• **What you have to do**:
Find every line below where the string "Open" shows up, and copy those lines.
====== Data section
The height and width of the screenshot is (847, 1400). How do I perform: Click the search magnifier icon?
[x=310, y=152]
============
====== Data section
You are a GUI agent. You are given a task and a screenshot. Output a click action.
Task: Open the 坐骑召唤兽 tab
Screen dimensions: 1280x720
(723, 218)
============
====== Data section
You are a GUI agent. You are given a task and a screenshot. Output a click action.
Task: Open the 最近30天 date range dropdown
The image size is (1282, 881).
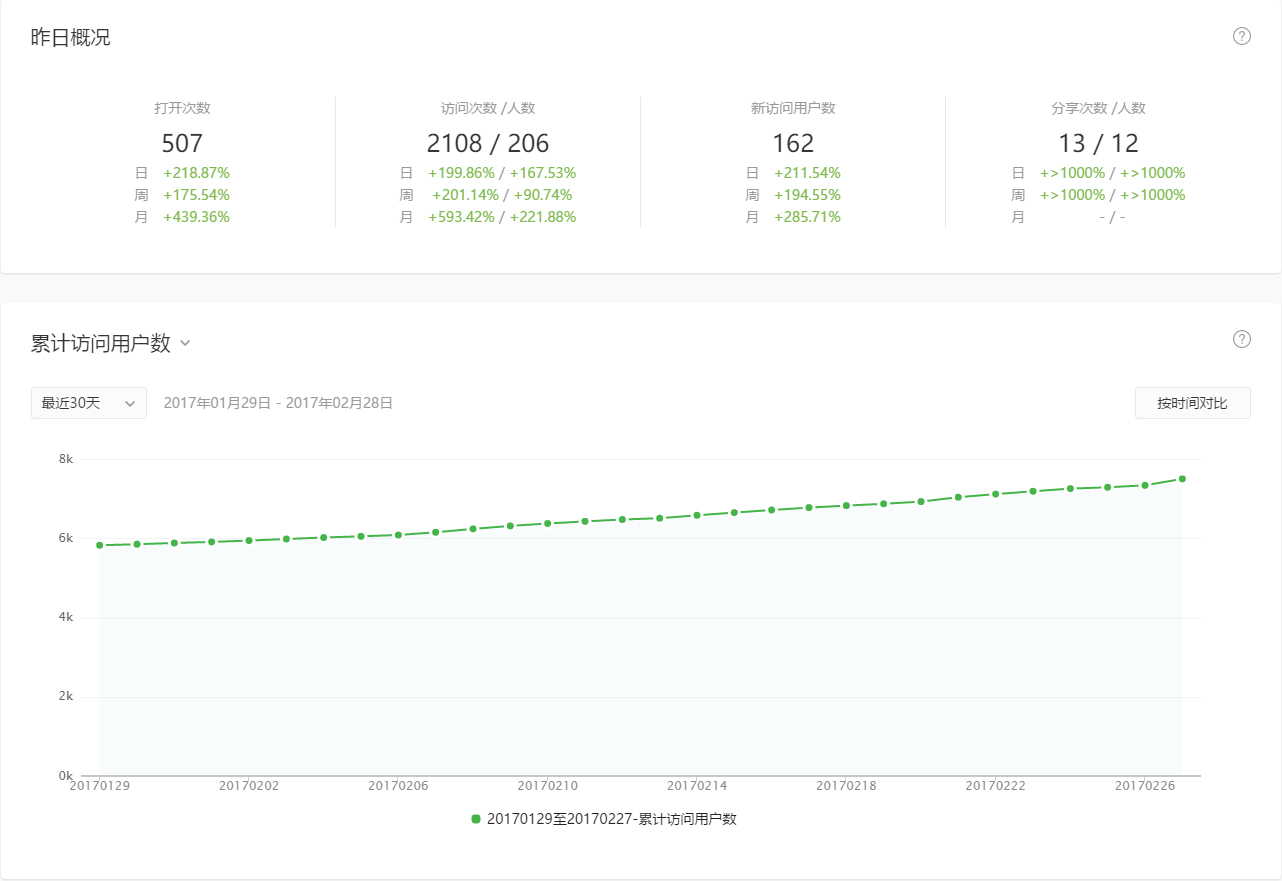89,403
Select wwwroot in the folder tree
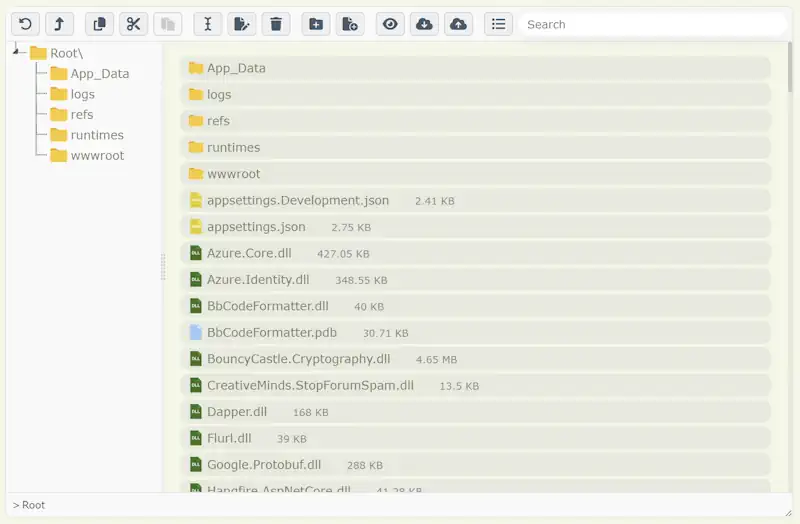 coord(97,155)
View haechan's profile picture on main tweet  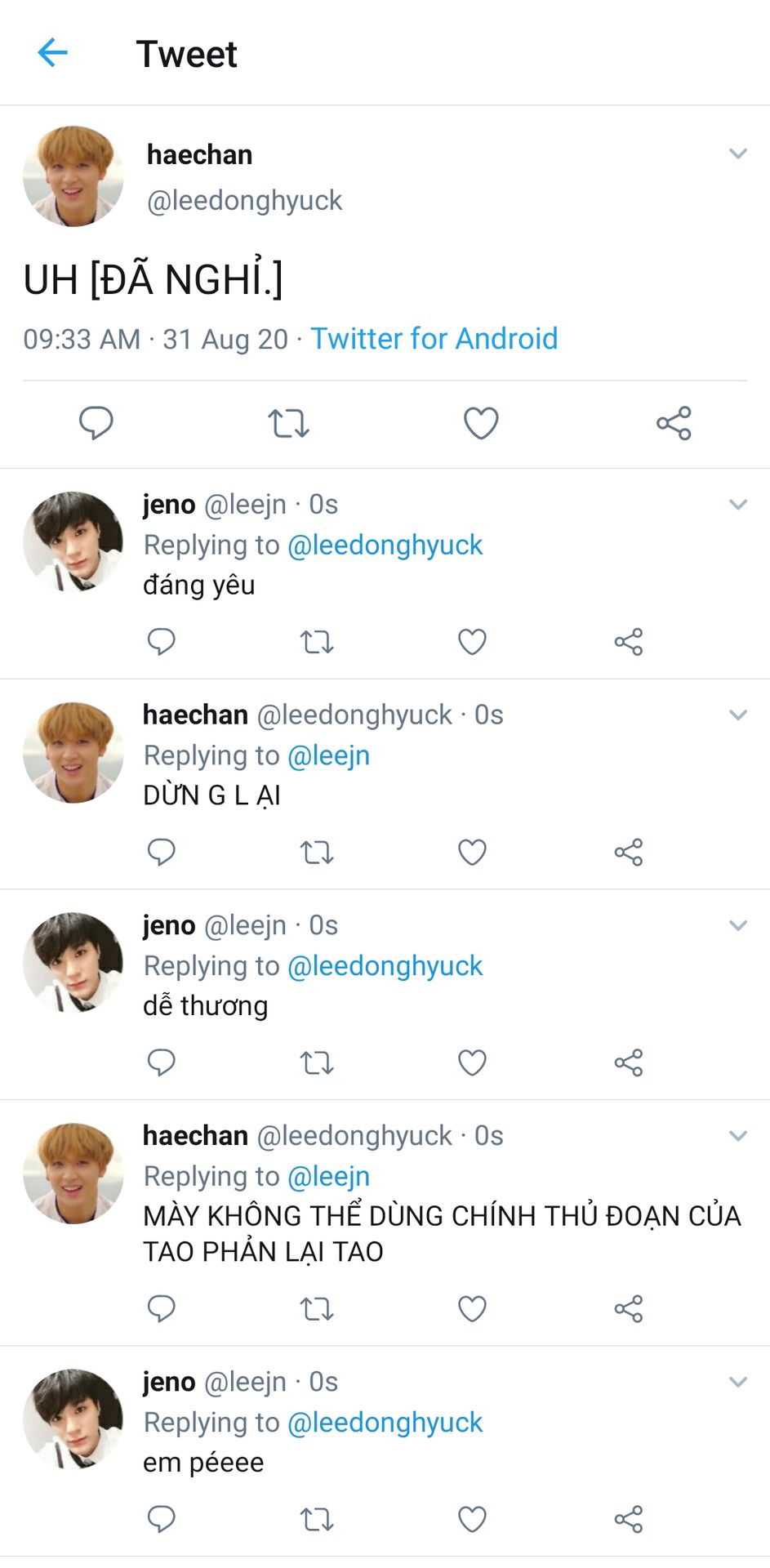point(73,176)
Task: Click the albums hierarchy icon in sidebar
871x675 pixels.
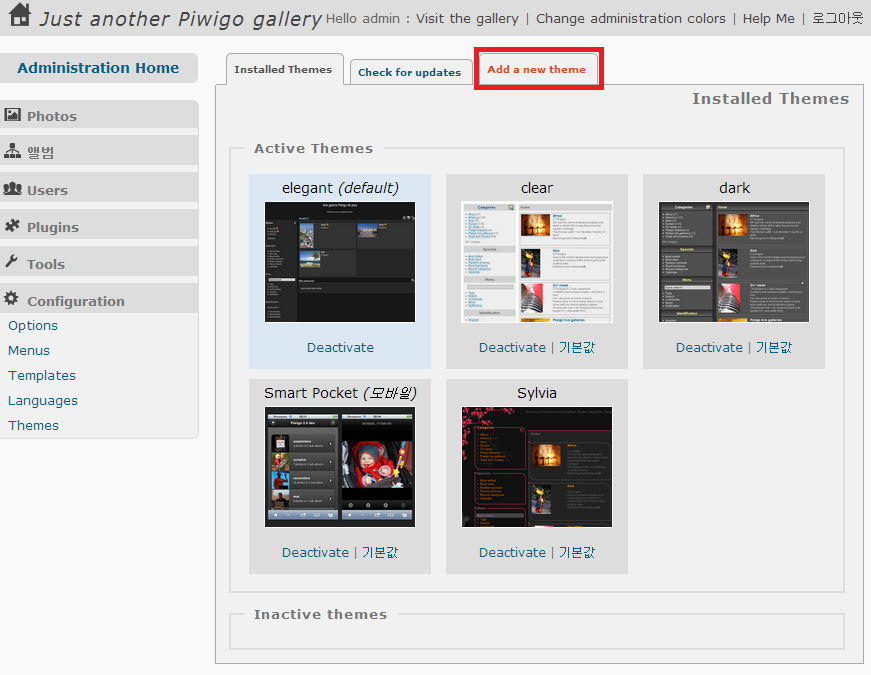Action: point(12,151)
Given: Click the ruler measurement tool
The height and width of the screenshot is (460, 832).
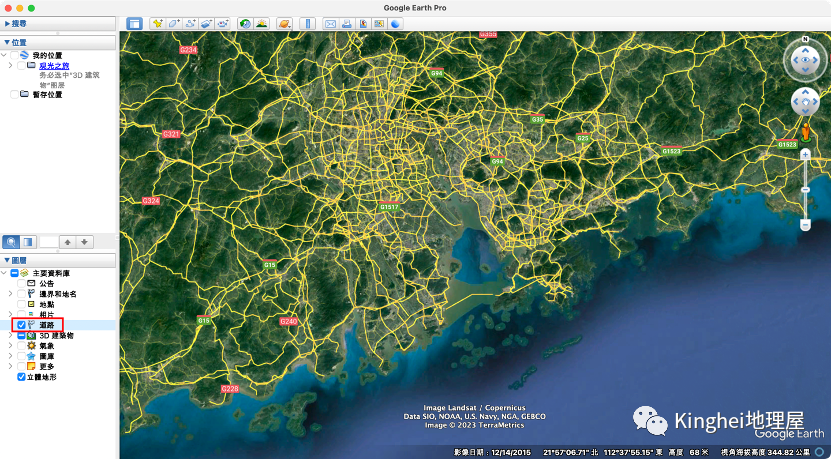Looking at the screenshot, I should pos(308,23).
============
• **Written answer**:
Task: Open the 坐骑召唤兽 tab
Task: Open the 最近30天 date range dropdown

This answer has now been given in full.